All guess work but the implications of this, particularly the code release, when the professionals get their teeth into it, may be very profound.
Well Steve,
Just thinking. You got an rejection to your FOI request and CRU argued that reason you were denied was as follows:
CRU had confidentiality agreements in place and they might harm international relations and their ability to get data.
But now you know that Jones et al met with the FOI office and explained to them that CA was an evil place full of nasty people. Hmm. Sounds like the basis for some further legal action
Apologies to Gavin for this wildly incorrect assertion on my part.
From a forensics point of view, the timestamps on the files within the original zipfile are interesting. The bulk of the data, and many of the documents have what appear to be the orignal file metadata (mostly from the 90’s). However, all the mail, and several of the documents have a date of december 31, 2008.
Our personal experience teaching corporate executives and students (through.
After you have documented everything belonging to the cheerleading squad you
can hand the items out to the appropriate girls.

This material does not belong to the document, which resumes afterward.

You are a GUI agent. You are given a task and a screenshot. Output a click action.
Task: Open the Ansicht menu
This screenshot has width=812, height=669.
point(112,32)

For great counterattacks your players have to have both technical tactical skills.
Operating within the snow may possibly seem cool and hardcore, slip
on one spot of ice and your season is carried out.
This makes it easier to check your records and find a payment that you may
have overlooked. Performing the same tasks that can easily be handled by
an online business at cheap rates doesn’t seem to make business sense either.
Therefore, they can ensure timely completion of your accounting and bookkeeping tasks, even overnight when needed.
Although it may seem counter intuitive, choosing to outsource
can actually be more cost effective to a small business than having the work done in house.